Gets or sets the number of quantization bits.

public int NumBits { get; set; }

Property Value

int

Scale

Gets or sets the scale factor for quantization. If not specified, it will be computed from min/max values.

public double? Scale { get; set; }

Property Value

double?

Symmetric

Gets or sets whether to use symmetric quantization.

public bool Symmetric { get; set; }

Property Value

bool

ZeroPoint

Gets or sets the zero point for asymmetric quantization.

public double ZeroPoint { get; set; }

Property Value

double

Methods

ToString()

Gets a string representation of this operation for debugging.

public override string ToString()

Returns

string

A string describing this operation.

Remarks

The string format is: "tOutput = OpType(tInput1, tInput2, ...) : Type [Shape]"

For Beginners: This creates a readable description of the operation.

Example outputs:

  • "t2 = Add(t0, t1) : Float32 [3, 4]"
  • "t5 = MatMul(t3, t4) : Float32 [128, 256]"
  • "t8 = ReLU(t7) : Float32 [32, 128]"

This is super helpful for debugging - you can see exactly what each operation does and what shape tensors flow through the graph.

Validate()

Validates that this operation is correctly formed.

public override bool Validate()

Returns

bool

True if valid, false otherwise.

Remarks

Basic validation checks that the operation has required information. Derived classes can override to add operation-specific validation.

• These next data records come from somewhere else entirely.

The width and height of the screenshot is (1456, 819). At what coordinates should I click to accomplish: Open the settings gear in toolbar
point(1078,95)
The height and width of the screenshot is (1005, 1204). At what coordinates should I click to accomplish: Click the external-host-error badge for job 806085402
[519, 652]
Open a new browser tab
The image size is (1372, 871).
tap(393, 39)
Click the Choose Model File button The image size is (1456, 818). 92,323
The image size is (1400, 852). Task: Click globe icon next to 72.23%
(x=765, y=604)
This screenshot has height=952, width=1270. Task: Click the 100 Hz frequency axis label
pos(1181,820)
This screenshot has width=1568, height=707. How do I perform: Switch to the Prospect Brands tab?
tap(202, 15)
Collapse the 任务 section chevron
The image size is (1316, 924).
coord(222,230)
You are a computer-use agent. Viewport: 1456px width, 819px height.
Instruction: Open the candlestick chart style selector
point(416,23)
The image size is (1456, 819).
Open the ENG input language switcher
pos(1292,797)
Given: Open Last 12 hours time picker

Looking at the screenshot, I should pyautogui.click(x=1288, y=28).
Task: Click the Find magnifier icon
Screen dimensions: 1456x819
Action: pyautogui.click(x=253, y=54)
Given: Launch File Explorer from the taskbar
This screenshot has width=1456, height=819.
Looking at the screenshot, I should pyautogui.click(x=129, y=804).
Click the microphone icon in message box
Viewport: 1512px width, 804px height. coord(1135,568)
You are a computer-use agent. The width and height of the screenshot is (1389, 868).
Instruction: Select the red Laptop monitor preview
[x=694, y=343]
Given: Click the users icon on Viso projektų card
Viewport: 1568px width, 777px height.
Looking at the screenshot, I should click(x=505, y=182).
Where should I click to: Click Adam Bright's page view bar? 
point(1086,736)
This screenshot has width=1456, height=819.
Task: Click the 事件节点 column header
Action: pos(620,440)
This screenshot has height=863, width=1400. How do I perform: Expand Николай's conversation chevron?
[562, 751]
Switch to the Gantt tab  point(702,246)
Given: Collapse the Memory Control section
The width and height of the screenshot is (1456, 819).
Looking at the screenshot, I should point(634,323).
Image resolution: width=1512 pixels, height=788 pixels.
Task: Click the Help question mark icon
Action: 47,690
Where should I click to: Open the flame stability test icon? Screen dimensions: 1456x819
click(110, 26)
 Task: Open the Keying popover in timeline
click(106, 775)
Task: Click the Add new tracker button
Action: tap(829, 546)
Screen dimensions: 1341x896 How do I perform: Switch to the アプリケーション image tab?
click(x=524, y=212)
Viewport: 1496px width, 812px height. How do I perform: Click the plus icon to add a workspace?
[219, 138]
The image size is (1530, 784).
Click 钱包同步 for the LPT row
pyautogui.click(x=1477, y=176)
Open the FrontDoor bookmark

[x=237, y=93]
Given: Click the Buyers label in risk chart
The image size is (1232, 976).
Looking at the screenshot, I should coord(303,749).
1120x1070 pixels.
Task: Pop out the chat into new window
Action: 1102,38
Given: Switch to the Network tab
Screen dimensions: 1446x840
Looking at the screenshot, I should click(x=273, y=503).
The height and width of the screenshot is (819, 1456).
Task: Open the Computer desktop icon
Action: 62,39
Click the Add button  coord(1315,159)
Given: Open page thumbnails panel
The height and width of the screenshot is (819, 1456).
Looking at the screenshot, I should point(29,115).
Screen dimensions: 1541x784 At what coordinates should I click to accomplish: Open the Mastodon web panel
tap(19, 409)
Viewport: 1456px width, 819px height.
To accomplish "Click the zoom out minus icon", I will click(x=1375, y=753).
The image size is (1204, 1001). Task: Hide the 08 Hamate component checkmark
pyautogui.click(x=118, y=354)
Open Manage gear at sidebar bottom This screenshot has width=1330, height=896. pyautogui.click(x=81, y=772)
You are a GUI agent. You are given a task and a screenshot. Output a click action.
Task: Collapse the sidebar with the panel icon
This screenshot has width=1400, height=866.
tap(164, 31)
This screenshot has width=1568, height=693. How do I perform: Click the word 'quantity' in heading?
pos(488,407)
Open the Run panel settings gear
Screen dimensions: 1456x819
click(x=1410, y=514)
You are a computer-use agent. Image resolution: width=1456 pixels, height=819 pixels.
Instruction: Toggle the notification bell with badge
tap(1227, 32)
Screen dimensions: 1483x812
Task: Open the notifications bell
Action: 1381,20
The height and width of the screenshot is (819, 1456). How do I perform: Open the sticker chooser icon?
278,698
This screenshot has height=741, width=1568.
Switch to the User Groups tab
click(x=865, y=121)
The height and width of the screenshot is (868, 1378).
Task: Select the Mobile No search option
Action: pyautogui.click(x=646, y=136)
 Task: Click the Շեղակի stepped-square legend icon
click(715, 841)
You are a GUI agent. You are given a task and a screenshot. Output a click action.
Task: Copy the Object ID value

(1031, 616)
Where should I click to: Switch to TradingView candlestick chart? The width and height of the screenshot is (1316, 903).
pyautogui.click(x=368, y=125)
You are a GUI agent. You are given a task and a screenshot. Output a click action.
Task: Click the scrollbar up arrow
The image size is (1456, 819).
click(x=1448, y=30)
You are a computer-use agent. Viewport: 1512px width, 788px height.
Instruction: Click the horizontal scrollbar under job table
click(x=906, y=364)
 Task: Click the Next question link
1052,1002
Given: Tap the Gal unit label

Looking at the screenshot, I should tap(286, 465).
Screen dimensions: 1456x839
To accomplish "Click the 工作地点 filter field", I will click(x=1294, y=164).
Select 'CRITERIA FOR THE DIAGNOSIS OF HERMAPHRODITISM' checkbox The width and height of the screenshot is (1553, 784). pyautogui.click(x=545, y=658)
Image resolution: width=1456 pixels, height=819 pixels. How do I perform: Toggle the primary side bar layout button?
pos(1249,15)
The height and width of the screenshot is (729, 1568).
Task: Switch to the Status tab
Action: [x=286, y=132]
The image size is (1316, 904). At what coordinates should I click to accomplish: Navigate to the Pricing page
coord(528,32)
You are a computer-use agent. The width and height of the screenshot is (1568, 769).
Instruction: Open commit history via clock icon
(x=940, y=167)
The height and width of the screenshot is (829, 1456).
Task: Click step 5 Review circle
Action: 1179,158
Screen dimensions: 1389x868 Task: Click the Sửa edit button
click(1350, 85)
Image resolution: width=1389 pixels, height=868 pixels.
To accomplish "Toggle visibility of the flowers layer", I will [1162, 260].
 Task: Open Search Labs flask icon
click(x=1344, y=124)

For Beginners: This checks that the operation makes sense.

Basic checks:

  • Output ID is valid (non-negative)
  • Has the right number of inputs
  • Shapes are compatible

Specific operations add their own checks:

  • MatMul: inner dimensions must match
  • Conv2D: kernel size must be valid
  • Reshape: total elements must be preserved

If validation fails, the operation can't be compiled.